Suddenly I am busy. I will have to start choosing between things. I still have the aftereffects of Covid-19. I had mild chronic fatigue before it and still do. I think I am stuck with that, so I have to build in rest and quiet time. At least, physical quiet time. My brain doesn’t really do quiet, but that is ok.

Hooray for every day and for building the next stage.

________________

I took the photograph this week from Point Defiance, Mount Tahoma, aka Rainier.

Limited:

found

Going through boxes, I found this photograph of my father, Malcolm Ottaway, working on the Cornell cycloton. He engineered and built the stand, which had to be mobile but very very stable. I suppose it is called something other than a stand, but he died in 2013 so I can’t ask him.

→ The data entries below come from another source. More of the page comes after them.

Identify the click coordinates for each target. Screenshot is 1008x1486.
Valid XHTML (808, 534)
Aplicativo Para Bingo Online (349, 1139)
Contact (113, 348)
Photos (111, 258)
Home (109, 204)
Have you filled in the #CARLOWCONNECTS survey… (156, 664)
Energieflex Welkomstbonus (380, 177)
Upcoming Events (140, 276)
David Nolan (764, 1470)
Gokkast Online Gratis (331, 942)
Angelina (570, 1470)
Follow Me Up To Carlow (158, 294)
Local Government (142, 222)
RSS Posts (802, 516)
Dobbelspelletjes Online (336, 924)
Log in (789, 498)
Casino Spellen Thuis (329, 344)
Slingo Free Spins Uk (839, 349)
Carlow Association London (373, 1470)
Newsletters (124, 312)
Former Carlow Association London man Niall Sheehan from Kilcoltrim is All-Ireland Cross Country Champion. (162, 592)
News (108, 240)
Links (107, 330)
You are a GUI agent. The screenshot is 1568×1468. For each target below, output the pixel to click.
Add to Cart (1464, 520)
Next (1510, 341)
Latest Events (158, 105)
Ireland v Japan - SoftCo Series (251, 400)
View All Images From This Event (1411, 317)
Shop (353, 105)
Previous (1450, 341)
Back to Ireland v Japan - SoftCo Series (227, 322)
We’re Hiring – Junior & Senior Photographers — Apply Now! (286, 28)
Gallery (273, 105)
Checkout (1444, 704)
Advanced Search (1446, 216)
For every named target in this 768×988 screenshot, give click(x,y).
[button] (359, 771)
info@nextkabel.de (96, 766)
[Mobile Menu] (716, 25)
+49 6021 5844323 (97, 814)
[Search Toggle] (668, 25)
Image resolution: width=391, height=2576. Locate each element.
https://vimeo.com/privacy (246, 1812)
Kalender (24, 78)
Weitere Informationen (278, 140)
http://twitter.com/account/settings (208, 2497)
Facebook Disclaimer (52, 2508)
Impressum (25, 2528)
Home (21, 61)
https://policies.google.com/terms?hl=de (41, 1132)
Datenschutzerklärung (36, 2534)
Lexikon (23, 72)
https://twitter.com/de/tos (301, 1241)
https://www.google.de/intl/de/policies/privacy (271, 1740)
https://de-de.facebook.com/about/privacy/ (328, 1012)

The photo would be from 1964 or 1965.

I framed it. What was the excuse for not framing it before?

For the Ragtag Daily Prompt: excuse.

needle and thread

For the Ragtag Daily Prompt: needle.

The Great Port Townsend Kinetic Sculpture Race takes place every fall. The costumes and the sculptures, human powered, on land, in the water, through mud, are amazing and fabulous. I think the racers are mechanics, seamstresses, engineers, divinely silly, skilled in wheels, gears, needle and thread, glitter glue, duct tape and teddy bear placement. The costumes are amazing and the mobile sculpture transports are even more amazing.